Last night, at around ten, the power went out. I did what any exhausted person would logically do: I put the computer down, sunk under the covers, and let the terrified eleven year-old into my bed. All the windows in the houses nearby that were normally illuminated at that hour were dark, too. Darkness on a street has an accompanying quiet. Almost instantly, I fell asleep.

During the next half-hour or so until the power outage was righted, the eldest came in and out (luring the awake and rattled younger brother into action, to see what was going on), the housemate wandered in with them, the eldest (fourteen) apparently went all the way down the darkened street to investigate (and perhaps was brought home by the police babysitting the downed power line till it was righted), the seven year-old stumbled in from his bed to sleep with me, and despite those interruptions, I pretty much paid no attention and drifted back to sleep each time. I hadn’t even brushed my teeth, but I cared not at all. Sleep won over, and knowing that the power would come on again (and did, so I had to shut off the light by the bed), I was eager to let it win.

I slept for a little over eight hours. Shall I write that the way it feels? I SLEPT FOR EIGHT SOLID HOURS. What’s more, I eked out about eight hours the night before, too. Two nights of eight hour sleeps (when not extremely sick) is probably a record for me, since, I’m guessing Ezekiel’s birth (he’s fourteen).

_PROBLEM REQUIREMENTS_
Write the next part of the account of the power outage and the long night's sleep, picking up right after its final sentence.

(Extracted data entries)
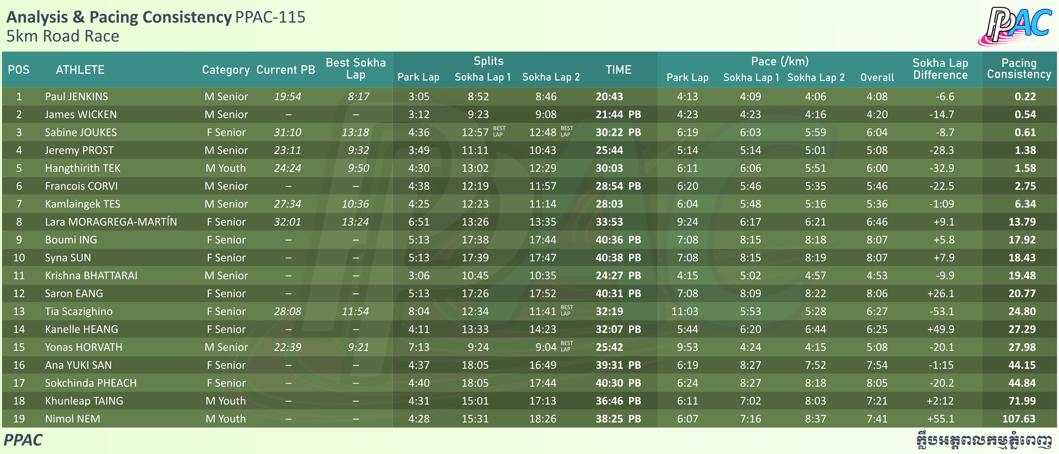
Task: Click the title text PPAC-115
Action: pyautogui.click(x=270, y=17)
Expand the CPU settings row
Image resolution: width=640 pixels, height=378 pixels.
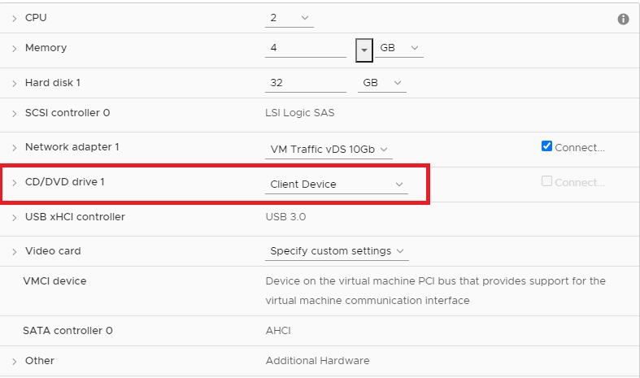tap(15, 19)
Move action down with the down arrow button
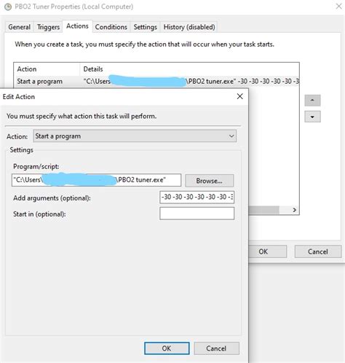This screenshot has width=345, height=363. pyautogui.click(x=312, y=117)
...
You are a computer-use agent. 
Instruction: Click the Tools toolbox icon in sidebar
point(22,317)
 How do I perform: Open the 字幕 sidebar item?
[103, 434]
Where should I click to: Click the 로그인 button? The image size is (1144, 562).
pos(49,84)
==
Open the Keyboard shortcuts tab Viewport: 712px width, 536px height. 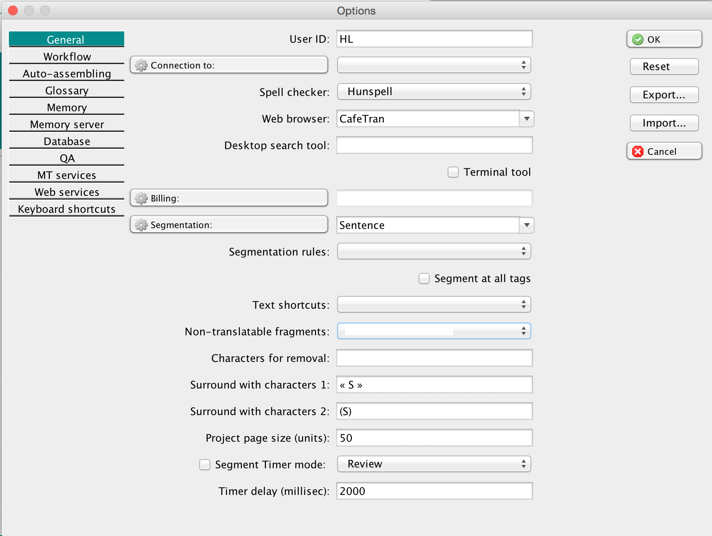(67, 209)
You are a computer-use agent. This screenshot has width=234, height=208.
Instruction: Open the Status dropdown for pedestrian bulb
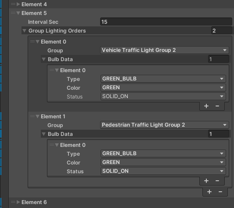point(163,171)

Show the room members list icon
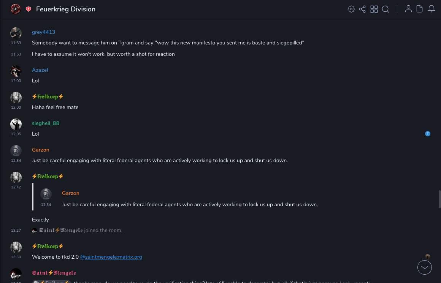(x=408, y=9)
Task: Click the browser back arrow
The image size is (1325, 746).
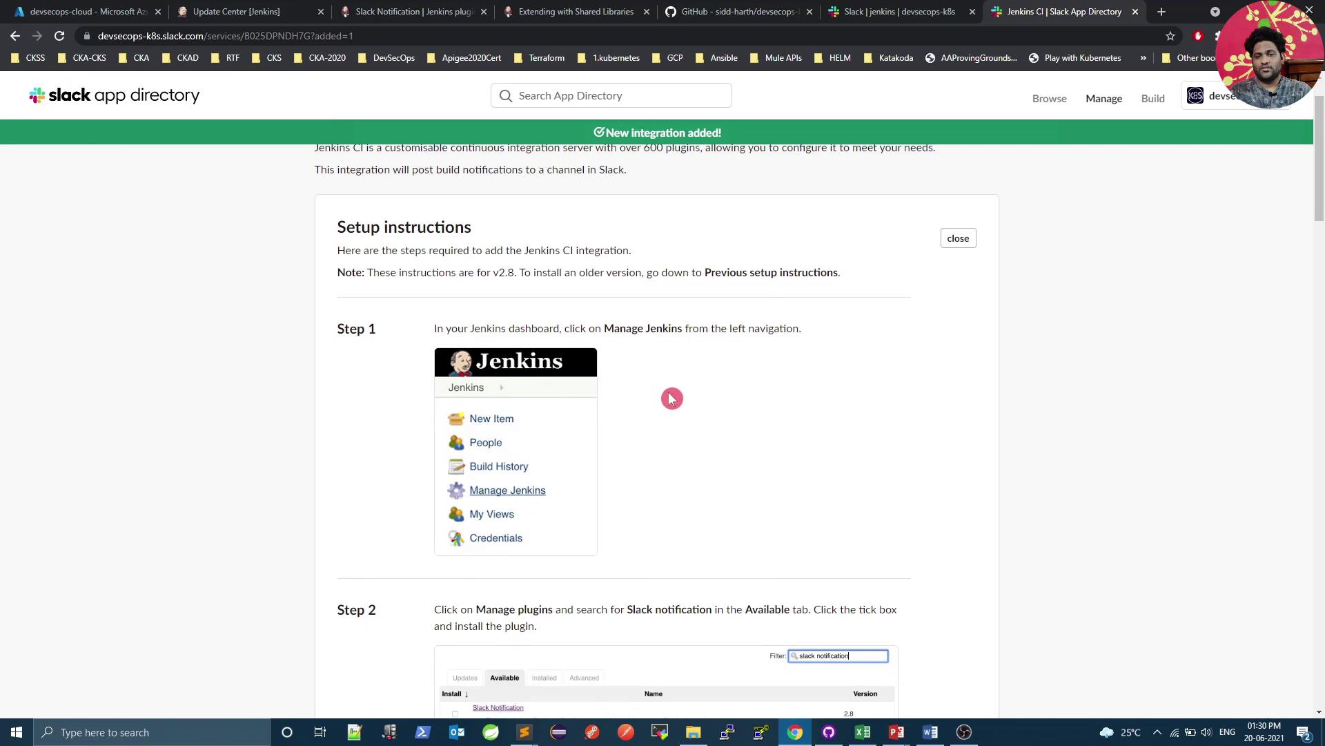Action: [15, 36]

_OUTPUT FOR THIS EXERCISE_
The mantra I’ve always had when my kids were small babies: sleep is overrated. Given that the first three months of any infant’s life is essentially one extremely long day (I say this because it is most definitively not broken by eight solid hours of sleep), you can appreciate (especially if you’ve lived through this particular form of sleep deprivation) my logic. For most of us, it’s not like the first sleeping-through-the-night experience is a period and full nights of sleep are thus restored. It’s usually a little more one step-forward-two-steps-back (or worse). Teething, why did they invent that? And, in terms of sleep’s reliability, what’s with developmental milestones? For that matter, what’s with emergencies, upsetting arguments, deadlines and holidays? When you stop and think about it, so many things get in the way of sleep (including, of course, the Internet).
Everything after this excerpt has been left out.